**WHAT THIS EXERCISE ASKS**.
1: In the Berona's War description, what do the factions use their "units" and weaponry for?
2: Return the passage from the Berona's War description starting with "Berona's Hundred Year War and" and going on through "of them either.", copied word for word.

**QUOTED PASSAGE**.

──────────────────────────────

Berona's War is a book series created by Anthoney Coffey & Jesse Labbé and is published by Archaia Studios Press.  Released books include Berona's Hundred Year War, Berona's War: Field Guide & Berona's War: Cabbalu Tales - Vol. 1: Without Perfection. Additional writers include Bret Kenyon and Opie Cooper.

General 
The book series documents various information on two factions at war on the Isle of Berona, as well as information on the continent's makeup. This information ranges from "units" and weaponry used by the factions to try to eliminate the other, as well as topography of the continent on which they wage their bloody war.

Berona's Hundred Year War and Berona's War: Field Guide document the various "heroes", weaponry, and other aspects of the war. These books are written more like a journal or documentary and set the tone for the stories to come.

Berona's War: Cabbalu Tales - Vol. 1: Without Perfection is a collection of stories from the war going on between the Ele-Alta and the Cropones. The book contains less pictures than the previous two but it isn't devoid of them either.

Berona's War: Fight for Amity is an upcoming book that will be structured in a more comic book style and will be more recollections from the war.

──────────────────────────────

**RECORDS PROVIDED**.
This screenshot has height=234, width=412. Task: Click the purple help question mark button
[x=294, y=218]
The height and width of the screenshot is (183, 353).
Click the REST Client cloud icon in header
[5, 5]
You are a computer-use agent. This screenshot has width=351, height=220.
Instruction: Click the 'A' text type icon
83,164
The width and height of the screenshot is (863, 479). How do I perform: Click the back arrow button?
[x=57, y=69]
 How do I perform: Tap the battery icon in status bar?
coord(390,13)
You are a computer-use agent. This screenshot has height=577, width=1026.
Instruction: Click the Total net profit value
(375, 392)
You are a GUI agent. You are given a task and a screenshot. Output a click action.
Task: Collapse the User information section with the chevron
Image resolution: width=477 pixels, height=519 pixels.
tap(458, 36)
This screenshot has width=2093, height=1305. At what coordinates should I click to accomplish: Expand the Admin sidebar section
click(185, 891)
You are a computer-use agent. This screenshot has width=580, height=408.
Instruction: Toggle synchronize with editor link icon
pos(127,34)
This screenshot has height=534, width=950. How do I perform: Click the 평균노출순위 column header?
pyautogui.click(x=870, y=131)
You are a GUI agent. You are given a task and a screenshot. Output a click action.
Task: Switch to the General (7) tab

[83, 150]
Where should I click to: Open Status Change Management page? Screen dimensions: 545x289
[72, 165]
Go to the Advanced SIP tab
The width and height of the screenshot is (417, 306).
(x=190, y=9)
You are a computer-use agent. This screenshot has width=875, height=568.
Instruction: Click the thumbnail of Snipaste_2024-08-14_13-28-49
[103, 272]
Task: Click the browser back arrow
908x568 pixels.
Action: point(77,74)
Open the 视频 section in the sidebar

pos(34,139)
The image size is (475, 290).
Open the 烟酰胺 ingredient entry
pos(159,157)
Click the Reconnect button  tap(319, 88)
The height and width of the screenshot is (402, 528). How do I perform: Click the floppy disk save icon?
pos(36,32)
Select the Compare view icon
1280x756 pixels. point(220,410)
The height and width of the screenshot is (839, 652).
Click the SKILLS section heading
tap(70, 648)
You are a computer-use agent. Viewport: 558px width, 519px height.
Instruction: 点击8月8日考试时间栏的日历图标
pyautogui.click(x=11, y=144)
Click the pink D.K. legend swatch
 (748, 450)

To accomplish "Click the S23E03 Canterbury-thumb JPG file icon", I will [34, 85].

──────────────────────────────

**EXPECTED RESULTS**.
1: The two factions at war on the Isle of Berona use their "units" and weaponry to try to wipe out the other side.

2:
Berona's Hundred Year War and Berona's War: Field Guide document the various "heroes", weaponry, and other aspects of the war. These books are written more like a journal or documentary and set the tone for the stories to come.

Berona's War: Cabbalu Tales - Vol. 1: Without Perfection is a collection of stories from the war going on between the Ele-Alta and the Cropones. The book contains less pictures than the previous two but it isn't devoid of them either.